Passage to read:

An Alarm Management Program for the Future. This approach is similar to the Six Sigma program: First the problem and objective are defined, then the current state is measured and analyzed, action is taken to improve the situation, and finally the situation is automatically monitored to control or sustain improvement.

This approach helps to produce a self-sustaining alarm management competency within the organization, and to bring the initial benefits of alarm management as quickly as possible:

  1. Create an alarm philosophy. Define the purpose of each type of alarm or message that is issued by an automated system. Specify the criteria for each priority, for hardware alarms and for when an alarm is needed at all. Best practices in this area include integrated risk measures and addressing human factors and cognitive limitations of human operators.

    Define other alarm management policies, such as business rules governing alarm changes, inhibiting or suppressing of alarms, expectations of operators, and so on. This step produces a document that clearly defines the objectives of the alarm system and ground rules for its implementation.

Instruction: Please reproduce the alarm management passage in full, word for word. The lines after this point come from a different source than the alarm management passage.

Provided material:
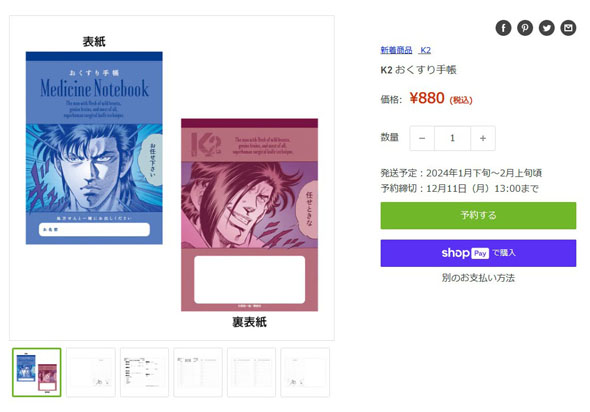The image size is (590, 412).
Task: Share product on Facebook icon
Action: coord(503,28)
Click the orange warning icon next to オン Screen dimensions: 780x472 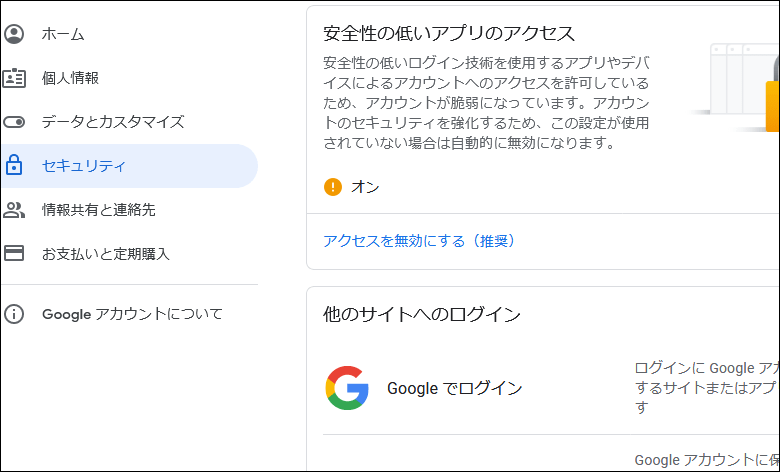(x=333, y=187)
* * *
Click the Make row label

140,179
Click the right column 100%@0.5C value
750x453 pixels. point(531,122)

Completed task:
An Alarm Management Program for the Future. This approach is similar to the Six Sigma program: First the problem and objective are defined, then the current state is measured and analyzed, action is taken to improve the situation, and finally the situation is automatically monitored to control or sustain improvement.

This approach helps to produce a self-sustaining alarm management competency within the organization, and to bring the initial benefits of alarm management as quickly as possible:

  1. Create an alarm philosophy. Define the purpose of each type of alarm or message that is issued by an automated system. Specify the criteria for each priority, for hardware alarms and for when an alarm is needed at all. Best practices in this area include integrated risk measures and addressing human factors and cognitive limitations of human operators.

    Define other alarm management policies, such as business rules governing alarm changes, inhibiting or suppressing of alarms, expectations of operators, and so on. This step produces a document that clearly defines the objectives of the alarm system and ground rules for its implementation.